Amidst Josh Richardson’s unavailability and Glenn Robinson’s recent struggles, the Huskies product was moved to the starting team against the Lakers. Philly deployed a zone regularly throughout the game, yet they relied on the swingman to guard LeBron James for a handful of possessions. Thybulle held James to 1/3 shooting, deflecting the ball twice, and picking his pocket once.

Otherwise, in 18 minutes, Thybulle shot 1/3 from the field for two points, crashed the glass for four rebounds (three offensive), and also dished out three dimes. In the third quarter, his defensive impact was noticeable – he helped spur a 76ers run purely with his defensive pressure.
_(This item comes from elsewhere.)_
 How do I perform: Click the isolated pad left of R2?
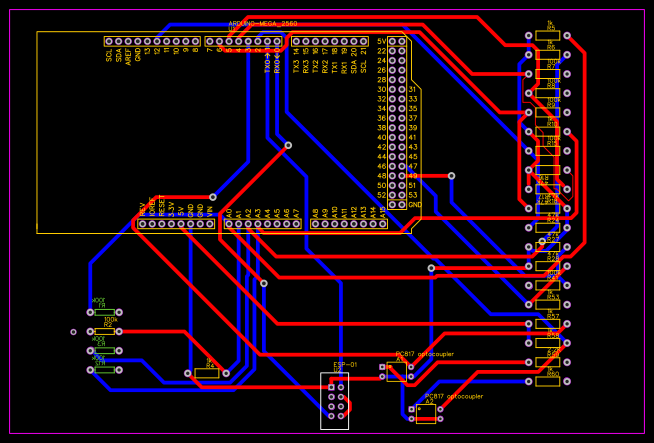(x=73, y=332)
Much like the story of his season though, the hopeful Boomer’s offensive aggression went missing at times. He has had some hot shooting streaks previously in the year, but recently it has slowed down (he only attempted two three pointers today). Subsequently, he didn’t play extended minutes in the fourth quarter. He currently averages 4.7 points per game, while shooting 36% from three - numbers that certainly don’t jump off the page.

With the playoffs approaching, improving these numbers would greatly benefit the team. Being able to inject a firing Thybulle off the bench for much-needed energy on both sides of the ball is something the Sixers desperately need, especially considering their lethargic play away from home.

Simmons is clearly missed

In his first game back after the All-Star break, Ben Simmons suffered a worrisome back injury. It was reported on the 26th of January that he suffered a back impingement (per Adrian Wojnarowksi) and would be reassessed in two weeks. Considering the report stated he would be “re-evaluated” rather than “return” in two weeks, it is still unclear when he will actually be back, with the ambiguity behind his injury being shared by Sixers (and Boomers) head coach, Brett Brown before the game.
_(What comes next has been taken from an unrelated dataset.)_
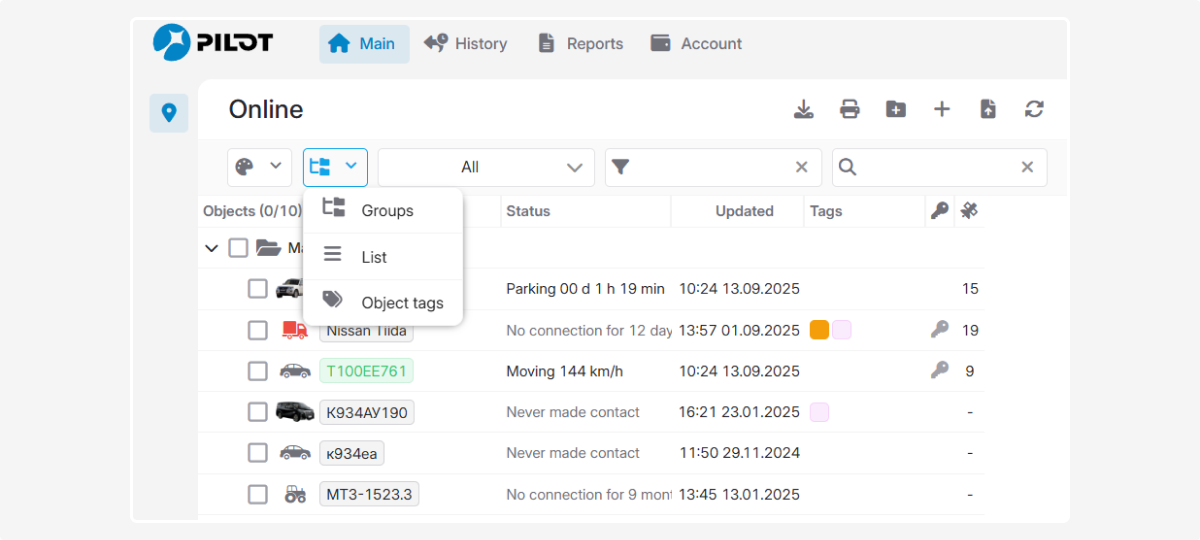Screen dimensions: 1200x540
Task: Click the file upload icon
Action: tap(988, 110)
“Can [the Philadelphia 76ers] just ride the wave? Land the plane, ride the wave concept. And so I hope that when we start getting a healthy J Rich back, and Joel and it seems like Ben will be a little bit longer, that we can pull off some of those things we learnt last year,” Brown explained when comparing last year’s team to this year’s, at the same stage of the season.

Against the Lakers, it was clear Simmons was missed. The team lacked a perimeter playmaker for most of the game - Shake Milton’s good play has been a consolation prize, considering the bad luck the Sixers have endured in the past couple of weeks, but his hot hand was mitigated by a dogged Avery Bradley. Alec Burks provided some instant offence, but fails to involve his teammates in the same way Simmons does. Raul Neto got some burn, but he too didn’t quite leave his imprint on this one.
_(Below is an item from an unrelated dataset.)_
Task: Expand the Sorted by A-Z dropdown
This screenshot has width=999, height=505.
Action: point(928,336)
Without a creator like Simmons, who can easily drive to the rim for easy buckets or find open teammates when given too much attention, it will always be a difficult task for the Sixers to adequately compete against a team with one of the best records in the league.

On the other side of the ball, it seemed as if the Sixers did not have anyone viable to contain guys like James and Anthony Davis all game round, clearly hurting from the loss All-NBA level defenders that are Simmons and Embiid. James scored 26 on 9/16 shooting, while Davis went for 37 on 13/19 from the field.

Before the game, Brown made it clear it was always going to be a challenge without three of his stars and especially without Simmons’ elite defence.

“Ben’s a Swiss Army knife,” Brown explained when trying to describe Simmons’ defensive prowess. “Kawhi, LeBron, whoever.”

The fact that Simmons was so impactful against the Lakers the last time they met is more proof in the pudding of how much he helps this team. The Aussie had 28 points, ten rebounds, eight assists and four steals, as the team won comfortably by 17 (also without Embiid), when they met in January.

On a more positive note, after facing the two powerhouses of Los Angeles, the Sixers have the easiest record out of any team in the whole association, according to Tankathon.com.

As well as that, Richardson’s return can’t be too far off and Embiid will be up for re-evaluation in the coming days. Things will turn around, soon.